Our needs for the security of ourselves and our families also have impacts on our communications in our professional work environments (ibid.).  It is sometimes easier for a man or woman without a family to stand up to his or her superiors.  He or she may communicate with them as equals, and demand promotions because the person has less at stake than “the family man.ˮ

For these reasons, you should realize your worth in your work environment.  Don‘t allow others to use what YOU have at stake against you.  Recognize how you are communicating with others in ethical ways that promote fairness.


QUESTIONS: How can rudeness and disagreements negatively impact us at work?  How may overly polite agreements and lower sophistication-level communications negatively impact professionals in work environments?  What are the basic needs that have great impacts on our communications?  Why do they negatively impact our communications?

There are discriminations about sexual orientations, especially against non-heterosexuals.  However, there are also discriminations about people lacking or having too much libido, being prude or promiscuous etc.  Men and women communicate in ways they may interpret as sexual harrassment.  Men are often placed in the unique positions of being assumed to be the potential “victimizers,ˮ although men can be victims as well.

One man I know faced many obstacles at work after he refused to have sex in a copy room with one of his female superiors at a German television station.  Some unprofessional behaviors are challenging to avoid.  By trying to collaborate and refraining from denying what the other person wants, it is also possible to let the person know that such behaviors are better-suited outside of work.  Passions are likely to diminish as time passes.
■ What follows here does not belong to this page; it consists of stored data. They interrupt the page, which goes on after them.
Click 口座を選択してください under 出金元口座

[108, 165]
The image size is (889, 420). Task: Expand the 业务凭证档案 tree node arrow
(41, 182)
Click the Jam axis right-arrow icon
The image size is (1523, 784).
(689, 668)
The students were told toward the middle of the second week to only misspell the longer words and to misspell the names of their classmates (e.g., Jared became Jar, Catherine became Kathryn), and students were told that they should try to get the other students completely off the topic and to “feed their egosˮ by complimenting them on their comments, especially the ones that were less relevant to potential solutions to the problem they should have worked on instead.
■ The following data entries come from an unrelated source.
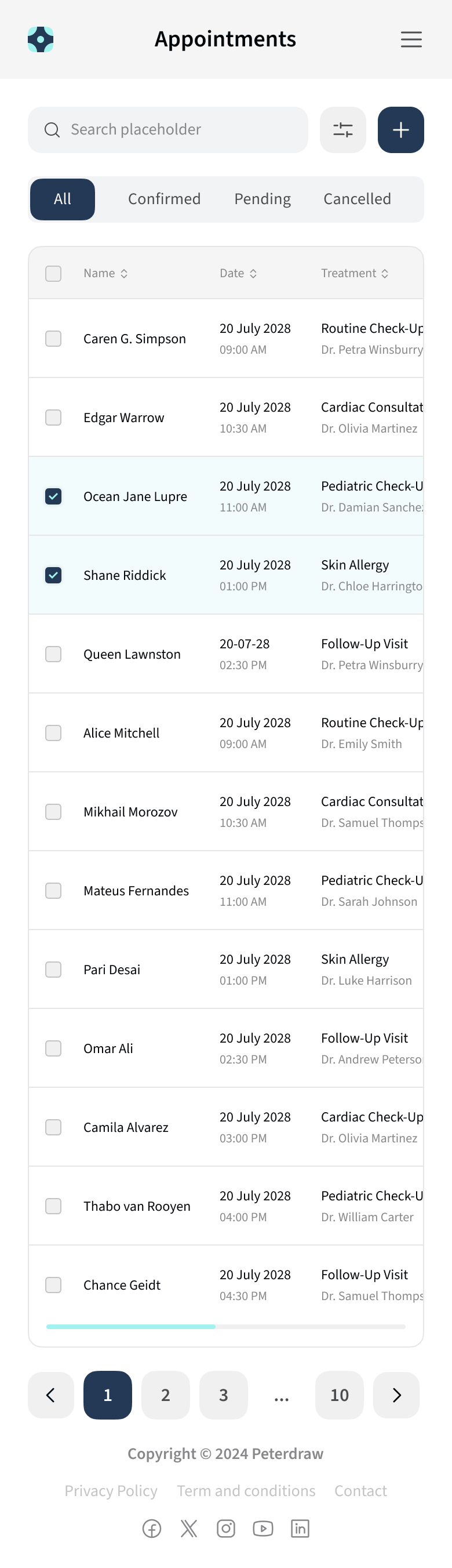This screenshot has width=452, height=1568.
Task: Open the hamburger menu
Action: (411, 39)
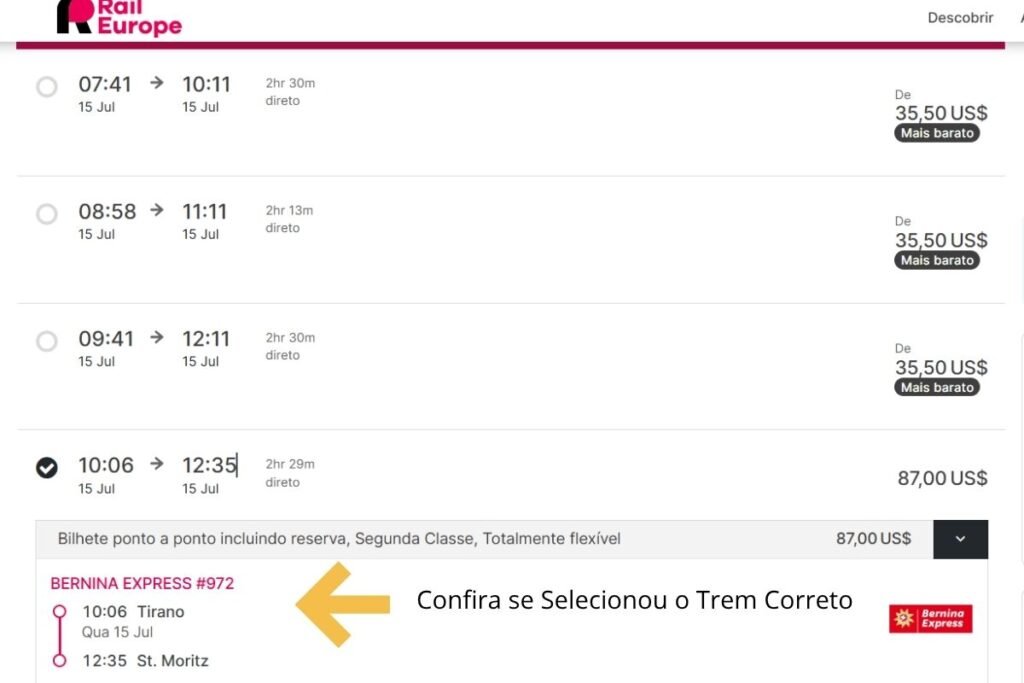This screenshot has height=683, width=1024.
Task: Click the route line icon in the itinerary
Action: [59, 633]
This was an important skill to learn that some of the older professionals had experienced from others.  Some people really do not focus their attention on communicating with some other people well.  They may just read a few words of each of your emails to them.  They may respond with blatant misspellings, irrelevant responses, wrong answers, and communications of lower level intelligence.  However, the person who seems unintelligent can shockingly display his or her intelligence.  These displays can be detrimental to you and advantageous for him or her in the professional work environment.
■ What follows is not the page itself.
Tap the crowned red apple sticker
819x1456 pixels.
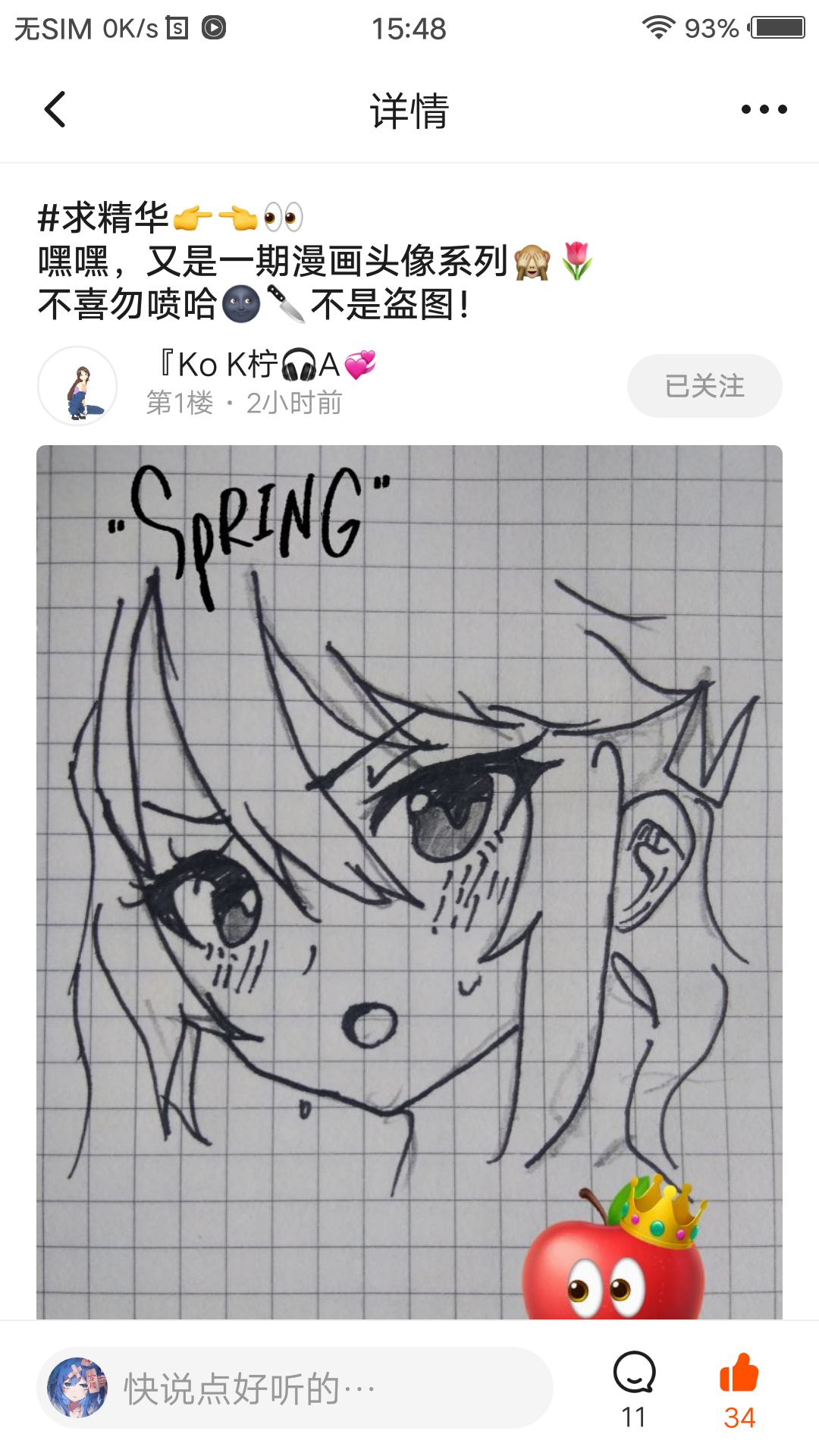click(614, 1247)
To replicate this in our online class setting, at the end of the retaliation task, secret group 2 had solved the answers to the problem that the others did not come close to solving.  Secret group 2 then submitted short essays at greater sophistication levels than any of the comments within the forums.  This caused a panic and confusion about the duties for the class in the other students.  Of course, they had failed to pay attention to the problem.  They didn’t understand why the others had been able to pay attention to it so well.  The agreements and overpoliteness of the others interfered with their abilties to focus on a single problem.



Maslow, A.  (1943).  “A Theory of Human Motivation.”  Psychological Review. 50: 370-396.